*DIRECTIONS*.
Look through the records below for the line with "ธุรกิจ-เศรษฐกิจ (259, 469)" and the line with "LOGISTYKA (12, 2212)", then return those lines and all lines between, exactly.

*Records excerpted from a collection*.

-- Opening Marker --

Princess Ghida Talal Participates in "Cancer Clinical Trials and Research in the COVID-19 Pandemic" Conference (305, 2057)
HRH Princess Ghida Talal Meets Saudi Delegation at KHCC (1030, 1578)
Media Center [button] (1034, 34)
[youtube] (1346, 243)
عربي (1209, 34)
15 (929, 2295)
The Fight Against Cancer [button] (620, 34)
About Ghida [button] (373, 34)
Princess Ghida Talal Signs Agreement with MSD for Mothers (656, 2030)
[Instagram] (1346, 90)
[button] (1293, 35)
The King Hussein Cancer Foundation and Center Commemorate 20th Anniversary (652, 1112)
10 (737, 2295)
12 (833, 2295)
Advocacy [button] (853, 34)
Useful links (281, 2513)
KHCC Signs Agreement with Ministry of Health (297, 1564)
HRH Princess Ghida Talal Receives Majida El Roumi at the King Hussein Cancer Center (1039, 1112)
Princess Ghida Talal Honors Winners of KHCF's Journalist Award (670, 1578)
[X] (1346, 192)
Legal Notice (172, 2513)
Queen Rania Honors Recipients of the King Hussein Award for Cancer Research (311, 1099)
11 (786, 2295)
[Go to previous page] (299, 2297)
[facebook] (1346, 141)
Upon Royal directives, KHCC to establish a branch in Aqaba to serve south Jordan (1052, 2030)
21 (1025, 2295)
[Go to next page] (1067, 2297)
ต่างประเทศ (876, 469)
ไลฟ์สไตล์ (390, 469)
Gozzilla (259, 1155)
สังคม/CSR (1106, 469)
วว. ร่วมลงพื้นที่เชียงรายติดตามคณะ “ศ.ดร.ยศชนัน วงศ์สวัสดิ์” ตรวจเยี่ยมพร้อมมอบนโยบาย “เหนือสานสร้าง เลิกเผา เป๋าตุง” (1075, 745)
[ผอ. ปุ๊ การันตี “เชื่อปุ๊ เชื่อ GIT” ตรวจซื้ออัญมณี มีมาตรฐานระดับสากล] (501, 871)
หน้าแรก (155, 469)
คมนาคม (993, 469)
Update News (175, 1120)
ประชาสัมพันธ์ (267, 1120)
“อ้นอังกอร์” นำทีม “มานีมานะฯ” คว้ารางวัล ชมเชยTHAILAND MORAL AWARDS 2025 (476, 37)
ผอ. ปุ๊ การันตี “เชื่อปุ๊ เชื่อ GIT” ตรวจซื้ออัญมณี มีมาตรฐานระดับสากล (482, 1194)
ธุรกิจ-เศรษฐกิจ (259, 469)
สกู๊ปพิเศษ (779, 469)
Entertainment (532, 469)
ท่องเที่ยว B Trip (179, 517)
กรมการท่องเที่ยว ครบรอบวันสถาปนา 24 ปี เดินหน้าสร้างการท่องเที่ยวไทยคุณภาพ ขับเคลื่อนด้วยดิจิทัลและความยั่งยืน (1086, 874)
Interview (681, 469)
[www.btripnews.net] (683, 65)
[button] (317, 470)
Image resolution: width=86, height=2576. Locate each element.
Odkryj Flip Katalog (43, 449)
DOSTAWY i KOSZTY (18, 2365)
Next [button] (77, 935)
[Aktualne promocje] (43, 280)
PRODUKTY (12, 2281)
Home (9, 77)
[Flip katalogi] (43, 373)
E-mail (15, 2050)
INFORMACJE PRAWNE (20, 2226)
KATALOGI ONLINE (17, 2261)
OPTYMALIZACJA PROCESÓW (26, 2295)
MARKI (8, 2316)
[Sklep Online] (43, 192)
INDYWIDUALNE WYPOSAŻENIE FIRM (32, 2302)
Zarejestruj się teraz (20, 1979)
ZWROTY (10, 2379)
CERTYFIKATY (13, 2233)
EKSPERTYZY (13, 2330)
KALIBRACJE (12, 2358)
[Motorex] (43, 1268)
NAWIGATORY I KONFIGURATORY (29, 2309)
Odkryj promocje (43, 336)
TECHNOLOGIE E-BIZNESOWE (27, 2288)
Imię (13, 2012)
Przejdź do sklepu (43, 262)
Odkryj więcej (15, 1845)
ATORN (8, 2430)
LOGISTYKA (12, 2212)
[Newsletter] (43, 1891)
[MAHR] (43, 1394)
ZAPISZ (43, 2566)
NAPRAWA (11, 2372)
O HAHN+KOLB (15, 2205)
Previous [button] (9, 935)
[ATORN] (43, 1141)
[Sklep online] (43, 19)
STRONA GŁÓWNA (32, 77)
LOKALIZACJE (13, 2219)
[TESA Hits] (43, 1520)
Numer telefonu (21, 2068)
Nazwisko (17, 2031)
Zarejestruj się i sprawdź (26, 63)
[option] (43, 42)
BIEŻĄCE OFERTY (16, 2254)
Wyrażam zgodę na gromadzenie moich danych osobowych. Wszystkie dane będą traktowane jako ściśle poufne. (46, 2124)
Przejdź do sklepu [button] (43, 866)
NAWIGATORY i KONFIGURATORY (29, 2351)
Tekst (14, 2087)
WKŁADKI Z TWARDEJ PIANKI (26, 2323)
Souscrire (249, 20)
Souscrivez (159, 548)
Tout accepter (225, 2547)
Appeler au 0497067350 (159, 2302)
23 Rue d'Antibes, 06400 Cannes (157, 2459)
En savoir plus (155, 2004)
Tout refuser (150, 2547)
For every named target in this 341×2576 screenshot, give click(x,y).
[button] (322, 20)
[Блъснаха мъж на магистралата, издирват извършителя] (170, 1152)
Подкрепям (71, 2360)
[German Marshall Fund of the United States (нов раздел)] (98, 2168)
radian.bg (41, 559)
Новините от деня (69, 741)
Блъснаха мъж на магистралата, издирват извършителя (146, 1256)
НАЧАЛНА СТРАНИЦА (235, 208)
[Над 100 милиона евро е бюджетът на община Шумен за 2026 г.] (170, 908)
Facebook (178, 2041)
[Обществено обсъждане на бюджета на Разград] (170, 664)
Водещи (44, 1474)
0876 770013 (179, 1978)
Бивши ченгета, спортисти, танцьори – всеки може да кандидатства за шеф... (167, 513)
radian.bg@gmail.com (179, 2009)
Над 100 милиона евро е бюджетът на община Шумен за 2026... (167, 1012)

-- Closing Marker --

*FINISHED EXERCISE*.
ธุรกิจ-เศรษฐกิจ (259, 469)
สกู๊ปพิเศษ (779, 469)
Entertainment (532, 469)
ท่องเที่ยว B Trip (179, 517)
กรมการท่องเที่ยว ครบรอบวันสถาปนา 24 ปี เดินหน้าสร้างการท่องเที่ยวไทยคุณภาพ ขับเคลื่อนด้วยดิจิทัลและความยั่งยืน (1086, 874)
Interview (681, 469)
[www.btripnews.net] (683, 65)
[button] (317, 470)
Image resolution: width=86, height=2576. Locate each element.
Odkryj Flip Katalog (43, 449)
DOSTAWY i KOSZTY (18, 2365)
Next [button] (77, 935)
[Aktualne promocje] (43, 280)
PRODUKTY (12, 2281)
Home (9, 77)
[Flip katalogi] (43, 373)
E-mail (15, 2050)
INFORMACJE PRAWNE (20, 2226)
KATALOGI ONLINE (17, 2261)
OPTYMALIZACJA PROCESÓW (26, 2295)
MARKI (8, 2316)
[Sklep Online] (43, 192)
INDYWIDUALNE WYPOSAŻENIE FIRM (32, 2302)
Zarejestruj się teraz (20, 1979)
ZWROTY (10, 2379)
CERTYFIKATY (13, 2233)
EKSPERTYZY (13, 2330)
KALIBRACJE (12, 2358)
[Motorex] (43, 1268)
NAWIGATORY I KONFIGURATORY (29, 2309)
Odkryj promocje (43, 336)
TECHNOLOGIE E-BIZNESOWE (27, 2288)
Imię (13, 2012)
Przejdź do sklepu (43, 262)
Odkryj więcej (15, 1845)
ATORN (8, 2430)
LOGISTYKA (12, 2212)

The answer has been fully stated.